ASSIGNED TASK >> Your task is to transcribe, word for word, the line containing "Given: Open the Overview tab" and all lines that follow it to the end of the entries. Leave out the pictures.

DATA TO USE >>
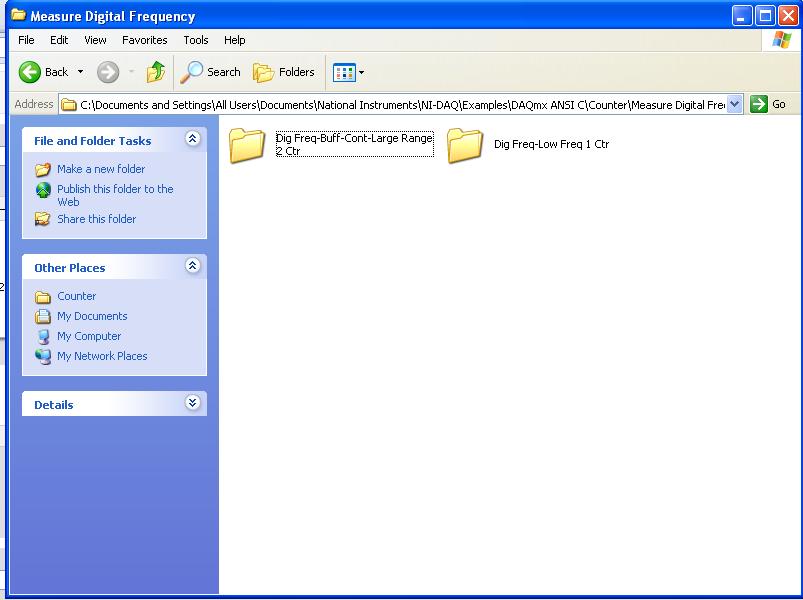This screenshot has width=803, height=600.
Task: Click Share this folder link
Action: click(96, 219)
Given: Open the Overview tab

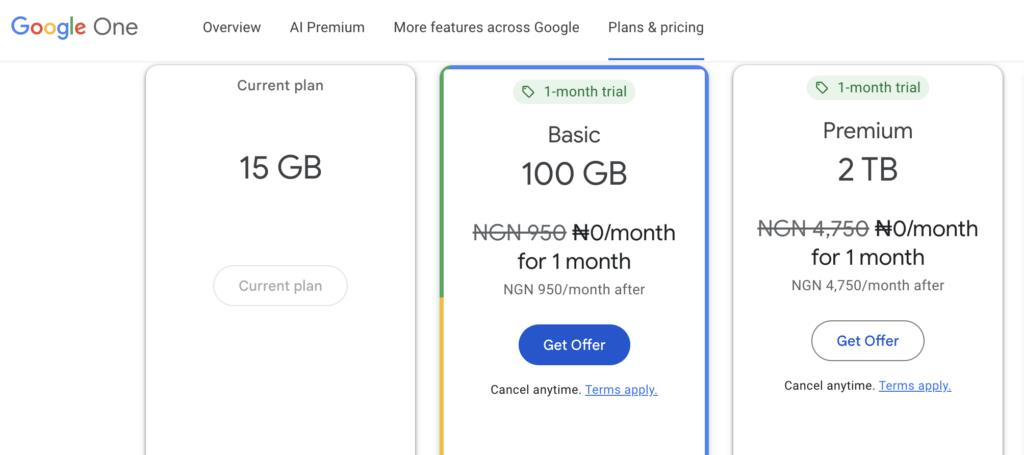Looking at the screenshot, I should pyautogui.click(x=231, y=28).
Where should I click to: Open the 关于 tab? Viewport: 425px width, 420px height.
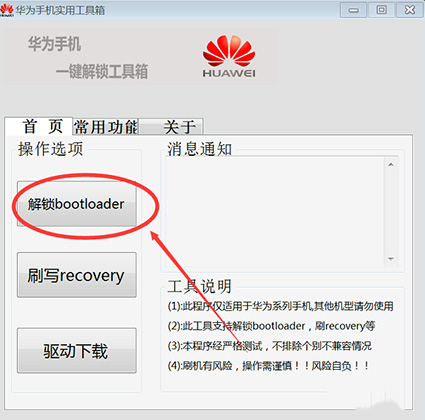click(x=170, y=127)
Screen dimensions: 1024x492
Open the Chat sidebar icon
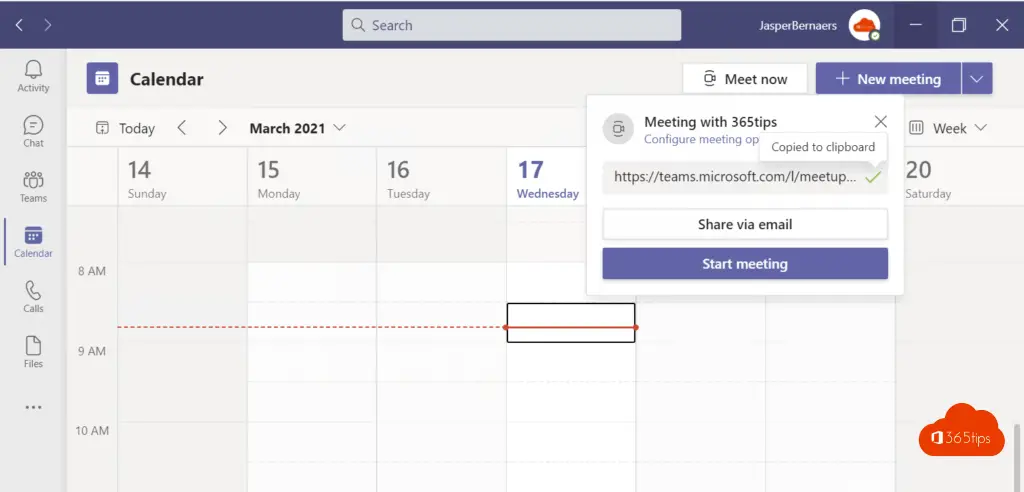33,131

COMPLETED EXERCISE >>
Given: Open the Overview tab

Looking at the screenshot, I should pyautogui.click(x=231, y=28).
Where should I click to: Open the 关于 tab? Viewport: 425px width, 420px height.
click(x=170, y=127)
Screen dimensions: 1024x492
Open the Chat sidebar icon
33,131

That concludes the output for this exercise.